Plant materials and growth conditions

The Columbia accession of Arabidopsis thaliana was used as the wild type (WT). The sgr2–1 mutant was described previously., Seeds were sterilized and plated on Murashige and Skoog (MS) plates followed by treatment at 4 °C for 3 days. Seedlings were germinated under constant light at 23 °C for 10 d. Plants were transplanted and grown on soil under constant white light at 23 °C.

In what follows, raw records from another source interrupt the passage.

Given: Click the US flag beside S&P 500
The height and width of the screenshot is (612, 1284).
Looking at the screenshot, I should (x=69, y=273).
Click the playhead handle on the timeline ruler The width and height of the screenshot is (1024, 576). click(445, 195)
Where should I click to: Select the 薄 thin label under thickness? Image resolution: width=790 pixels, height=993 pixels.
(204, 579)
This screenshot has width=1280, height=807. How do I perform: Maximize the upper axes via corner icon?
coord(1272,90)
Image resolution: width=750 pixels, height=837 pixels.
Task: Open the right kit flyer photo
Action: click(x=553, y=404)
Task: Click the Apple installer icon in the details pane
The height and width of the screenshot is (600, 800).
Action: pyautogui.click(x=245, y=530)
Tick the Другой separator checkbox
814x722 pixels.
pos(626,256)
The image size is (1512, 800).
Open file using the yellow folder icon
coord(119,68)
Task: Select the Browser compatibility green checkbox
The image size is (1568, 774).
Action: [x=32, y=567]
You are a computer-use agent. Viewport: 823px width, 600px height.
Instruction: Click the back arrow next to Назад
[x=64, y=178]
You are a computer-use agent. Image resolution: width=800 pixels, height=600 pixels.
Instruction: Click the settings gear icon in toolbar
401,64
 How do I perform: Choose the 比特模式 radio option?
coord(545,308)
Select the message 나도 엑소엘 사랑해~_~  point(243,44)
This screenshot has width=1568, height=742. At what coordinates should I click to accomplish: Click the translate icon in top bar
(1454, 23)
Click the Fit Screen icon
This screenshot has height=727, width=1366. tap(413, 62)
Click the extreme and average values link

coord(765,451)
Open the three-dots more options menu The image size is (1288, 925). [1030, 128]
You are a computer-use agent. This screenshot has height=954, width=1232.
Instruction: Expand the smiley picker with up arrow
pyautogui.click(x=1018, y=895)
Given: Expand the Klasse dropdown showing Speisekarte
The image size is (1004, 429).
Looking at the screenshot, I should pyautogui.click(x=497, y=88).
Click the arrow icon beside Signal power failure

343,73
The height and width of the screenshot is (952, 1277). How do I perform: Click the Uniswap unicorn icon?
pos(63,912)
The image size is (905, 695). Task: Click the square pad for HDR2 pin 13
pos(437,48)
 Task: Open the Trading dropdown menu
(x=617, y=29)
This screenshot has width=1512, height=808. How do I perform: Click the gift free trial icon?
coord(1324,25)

Total RNA extraction from gravistimulated inflorescence stem

To gravistimulate the inflorescence stems, plants harboring primary stems 4–8 cm in length were placed horizontally under non-directional dim light at 23 °C. Gravistimulated stems were decapitated 5 mm from the top of inflorescence, and segments 3 cm and 3.5 cm in length from the cutting position were used for whole stem analysis of real-time qRT-PCR and microarray analysis, respectively. For upper and lower flank analysis, these segments were sectioned longitudinally and manually. The segments were rapidly frozen by liquid nitrogen, and then total RNA was extracted with RNeasy Plant Mini kit (Qiagen, Venlo, Netherland). Six whole stem segments or 10 upper and lower half segments were used for RNA isolation as one sample of real-time qRT-PCR analyses.

Microarray analysis

Prior to experiment, total RNA was examined for purity using an Agilent 2100 Bioanalyzer (Agilent, California USA). 0.5 μg of total RNA was used for cDNA synthesis and cRNA labeling reaction with Agilent Low RNA Input Fluorescent Linear Amplification Kit (Agilent, California USA). In this reaction, each cRNA was labeled both cyanine-3 and cyanine-5 in separate reactions. These labeled RNA were hybridized to Agilent Arabidopsis 2 Oligo Microarray (Agilent, California USA) and were washed. Signals were detected with Agilent technologies Microarray Scanner (Agilent, California USA). Two hybridization including dye swap was performed for each experiments.

Real-time qRT-PCR

cDNA was synthesized with ReverTra Ace® qPCR RT Master Mix with gDNA Remover (TOYOBO, Tokyo, Japan) from 0.5 μg of total RNA. Real-time qPCR was performed using the LightCycler® 96 Real-Time PCR System (Roch Applied Science, Upper Bavaria, Germany) and KAPA SYBER® FAST qPCR Kit (KAPABIOSYSTEMS, Massachusetts USA) was used for preparation of real-time qPCR reaction mix. Reactions were run in triplicate in 3 independent experiments. The results of real-time qPCR were analyzed with LightCycler® 480 Software (Roch Applied Science, Upper Bavaria, Germany), and mRNA relative expression levels (arbitrary units) were determined using the relative standard curve for IAA5, IAA2, and ACT8, which were generated by serial dilutions of cDNA. ACT8 was used as an internal control for normalization. The following primers used for amplification were designed at a specific region for each genes: At1g15580-IAA5-qPCR-F1 (5′-TGAAGGAAAG TGAATGTGTA CCAA-3′), AT1g15580-IAA5-qPCR-R1 (5′-GCACGATCCA AGGAACATTT-3′), At3g23030-IAA2-qPCR-F1 (5′-GAAGAATCTA CACCTCCTAC CAAAA-3′), At3g23030-IAA2-qPCR-R1 (5′-CACGTAGCTC ACACTGTTGT TG-3′), At1g49240_qPCR-F (5′-TCAGCACTTT CCAGCAGATG-3′) and At1g49240_qPCR-R (5′-CTGTGGACAA TGCCTGGAC-3′).